DATE: August 22, 2002
FROM: Jerry Falwell
Study Reveals Abortion Harms Women's Mental Health ... and the Media Yawns
Have you heard about the new study revealing that a significant number of women suffer mental anguish following an abortion?
Well, unless you subscribe to the American Journal of Orthopsychiatry, which published the report last month, or are a fervent researcher of the Internet, you probably haven't heard of this important study.
That's because our mainstream news media recurrently declines to broadcast studies that cast a skeptical shadow on abortion.
The reason? A woman's "right" to abortion must be protected at all costs.
In fact, the media has historically refused to report on a host of medical studies that have found a genuine link between abortion and breast cancer. Studies in the U.S., Japan, Denmark, Israel and several other nations have found this link between breast cancer and abortion, with one study showing that women who had one or two abortions before a full-term pregnancy actually doubled their cancer risk. (Despite an overabundance of scientific findings, the National Cancer Institute continues to maintain that there is no established connection between breast cancer and abortion.)
If the powerful networks and newspapers won't report on the considerable and notable breast cancer link to abortion, they are certainly not going to publicize this new study finding that women frequently experience mental distress following an abortion.

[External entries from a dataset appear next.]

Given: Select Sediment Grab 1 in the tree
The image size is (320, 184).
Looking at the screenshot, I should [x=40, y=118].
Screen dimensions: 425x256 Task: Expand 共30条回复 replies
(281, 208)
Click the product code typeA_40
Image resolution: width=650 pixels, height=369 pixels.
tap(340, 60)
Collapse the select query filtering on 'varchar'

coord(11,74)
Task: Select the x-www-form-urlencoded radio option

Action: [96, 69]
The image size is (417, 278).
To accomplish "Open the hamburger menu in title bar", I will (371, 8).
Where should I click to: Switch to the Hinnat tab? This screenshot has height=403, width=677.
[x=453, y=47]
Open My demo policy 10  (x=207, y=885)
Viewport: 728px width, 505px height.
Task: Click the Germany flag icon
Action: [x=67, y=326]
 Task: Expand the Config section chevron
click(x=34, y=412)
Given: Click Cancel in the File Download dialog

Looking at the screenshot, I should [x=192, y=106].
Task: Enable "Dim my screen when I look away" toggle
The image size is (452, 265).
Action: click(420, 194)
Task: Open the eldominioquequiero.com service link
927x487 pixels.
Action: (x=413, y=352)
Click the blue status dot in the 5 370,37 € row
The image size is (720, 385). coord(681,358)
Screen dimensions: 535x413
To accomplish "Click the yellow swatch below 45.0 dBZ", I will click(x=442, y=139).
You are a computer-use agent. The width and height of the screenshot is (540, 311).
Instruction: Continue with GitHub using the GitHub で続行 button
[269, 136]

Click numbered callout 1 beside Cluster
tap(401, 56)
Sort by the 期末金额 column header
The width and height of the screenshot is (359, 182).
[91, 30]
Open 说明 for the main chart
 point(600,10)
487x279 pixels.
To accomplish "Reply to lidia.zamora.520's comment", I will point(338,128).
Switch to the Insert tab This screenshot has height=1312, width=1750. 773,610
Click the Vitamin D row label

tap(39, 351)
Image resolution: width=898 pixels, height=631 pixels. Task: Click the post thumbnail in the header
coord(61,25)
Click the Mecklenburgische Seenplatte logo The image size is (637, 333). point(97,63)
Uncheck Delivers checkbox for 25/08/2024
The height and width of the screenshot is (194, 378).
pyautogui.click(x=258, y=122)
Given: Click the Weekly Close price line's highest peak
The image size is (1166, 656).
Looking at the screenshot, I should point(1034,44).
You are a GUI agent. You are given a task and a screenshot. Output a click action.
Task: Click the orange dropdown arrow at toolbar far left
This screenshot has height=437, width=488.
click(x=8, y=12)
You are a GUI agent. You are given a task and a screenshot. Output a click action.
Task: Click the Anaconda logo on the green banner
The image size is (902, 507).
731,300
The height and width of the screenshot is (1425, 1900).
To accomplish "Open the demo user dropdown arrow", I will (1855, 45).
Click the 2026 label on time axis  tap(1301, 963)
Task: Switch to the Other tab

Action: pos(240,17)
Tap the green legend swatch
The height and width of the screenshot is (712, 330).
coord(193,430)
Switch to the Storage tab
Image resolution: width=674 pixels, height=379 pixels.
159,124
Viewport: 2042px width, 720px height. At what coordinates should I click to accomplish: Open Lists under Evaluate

The authors of this new study examined 173,000 Medi-Cal records for low-income California women, and compared the rate of psychiatric outpatient treatments for women who had abortions to those who carried their pregnancies to term. (They excluded women who had undergone previous psychiatric care a year prior to their pregnancy result.)
What the researchers found was astonishing.
Women were 63 percent more likely to receive mental health care within 90 days of an abortion compared to women who carried their babies to full term. What's more, substantially higher rates of ensuing mental health treatment continued over the entire four years of the data examined. Women who had undergone abortions experienced subsequent treatments for neurotic depression, bipolar disorder, adjustment reactions and schizophrenic disorders.
Attention ABC, NBC, CBS, CNN, et al: This is a major finding!
Dr. David Reardon, one of the study's authors, is also the co-author (with Dr. Theresa Burke) of a new book titled, "Forbidden Grief: The Unspoken Pain of Abortion," which further documents how women are experiencing substantial mental dilemmas following abortion.